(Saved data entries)
------
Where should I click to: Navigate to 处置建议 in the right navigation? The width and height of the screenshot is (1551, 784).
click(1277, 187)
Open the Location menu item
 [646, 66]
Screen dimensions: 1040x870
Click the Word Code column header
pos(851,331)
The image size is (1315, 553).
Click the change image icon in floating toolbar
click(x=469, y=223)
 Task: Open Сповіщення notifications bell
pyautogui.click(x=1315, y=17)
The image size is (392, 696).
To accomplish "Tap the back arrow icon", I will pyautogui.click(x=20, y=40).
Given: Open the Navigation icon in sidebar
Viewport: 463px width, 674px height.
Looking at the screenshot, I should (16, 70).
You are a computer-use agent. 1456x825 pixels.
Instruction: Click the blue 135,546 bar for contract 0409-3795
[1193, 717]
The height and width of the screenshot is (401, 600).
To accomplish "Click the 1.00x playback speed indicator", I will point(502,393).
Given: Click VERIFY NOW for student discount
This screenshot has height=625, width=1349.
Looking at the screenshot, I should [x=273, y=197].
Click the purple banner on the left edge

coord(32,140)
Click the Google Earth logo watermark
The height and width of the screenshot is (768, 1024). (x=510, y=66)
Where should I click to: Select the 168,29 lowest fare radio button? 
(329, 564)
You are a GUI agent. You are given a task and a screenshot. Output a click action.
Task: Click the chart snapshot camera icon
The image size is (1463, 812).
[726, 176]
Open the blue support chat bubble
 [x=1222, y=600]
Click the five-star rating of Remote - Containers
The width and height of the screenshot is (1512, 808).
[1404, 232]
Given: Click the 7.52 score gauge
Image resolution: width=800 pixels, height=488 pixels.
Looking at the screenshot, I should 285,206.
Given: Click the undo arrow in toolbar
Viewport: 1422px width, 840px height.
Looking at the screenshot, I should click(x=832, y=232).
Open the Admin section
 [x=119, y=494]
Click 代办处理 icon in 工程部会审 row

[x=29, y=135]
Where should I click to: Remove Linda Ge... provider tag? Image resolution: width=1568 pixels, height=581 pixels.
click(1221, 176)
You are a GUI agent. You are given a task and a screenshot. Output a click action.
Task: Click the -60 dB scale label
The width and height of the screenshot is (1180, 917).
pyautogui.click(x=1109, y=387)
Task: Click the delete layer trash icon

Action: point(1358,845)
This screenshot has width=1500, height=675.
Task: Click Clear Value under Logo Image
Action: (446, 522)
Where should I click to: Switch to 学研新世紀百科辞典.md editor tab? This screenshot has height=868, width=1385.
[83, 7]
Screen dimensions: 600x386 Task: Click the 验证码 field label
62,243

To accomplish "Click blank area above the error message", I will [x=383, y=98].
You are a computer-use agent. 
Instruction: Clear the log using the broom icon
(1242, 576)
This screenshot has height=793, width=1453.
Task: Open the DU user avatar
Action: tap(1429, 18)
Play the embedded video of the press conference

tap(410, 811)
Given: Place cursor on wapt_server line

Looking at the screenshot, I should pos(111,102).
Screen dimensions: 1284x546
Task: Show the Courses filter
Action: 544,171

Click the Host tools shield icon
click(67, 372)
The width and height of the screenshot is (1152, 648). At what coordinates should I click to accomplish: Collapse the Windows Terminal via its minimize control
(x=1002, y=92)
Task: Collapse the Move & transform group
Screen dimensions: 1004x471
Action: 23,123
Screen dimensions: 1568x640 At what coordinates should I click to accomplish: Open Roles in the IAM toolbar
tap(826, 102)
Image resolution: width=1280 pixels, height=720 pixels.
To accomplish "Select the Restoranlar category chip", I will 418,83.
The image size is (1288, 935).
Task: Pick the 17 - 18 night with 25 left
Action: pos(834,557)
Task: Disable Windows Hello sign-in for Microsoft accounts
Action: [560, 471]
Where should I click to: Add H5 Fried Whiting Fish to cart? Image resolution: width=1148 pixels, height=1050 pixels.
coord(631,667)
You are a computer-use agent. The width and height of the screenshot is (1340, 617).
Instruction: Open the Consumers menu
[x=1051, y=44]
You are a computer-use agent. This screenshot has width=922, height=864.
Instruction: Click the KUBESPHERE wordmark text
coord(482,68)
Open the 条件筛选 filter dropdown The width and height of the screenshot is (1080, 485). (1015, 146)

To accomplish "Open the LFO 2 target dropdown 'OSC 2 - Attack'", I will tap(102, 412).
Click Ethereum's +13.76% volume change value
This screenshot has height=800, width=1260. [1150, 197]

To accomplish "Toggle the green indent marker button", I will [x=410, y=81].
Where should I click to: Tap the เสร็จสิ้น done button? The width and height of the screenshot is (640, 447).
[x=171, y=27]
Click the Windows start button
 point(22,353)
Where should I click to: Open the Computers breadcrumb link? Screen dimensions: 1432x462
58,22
------
Your job is to return all lines above that hold the word "dropdown".

■ Solved problem ■
Open the 条件筛选 filter dropdown The width and height of the screenshot is (1080, 485). (1015, 146)
To accomplish "Open the LFO 2 target dropdown 'OSC 2 - Attack'", I will tap(102, 412).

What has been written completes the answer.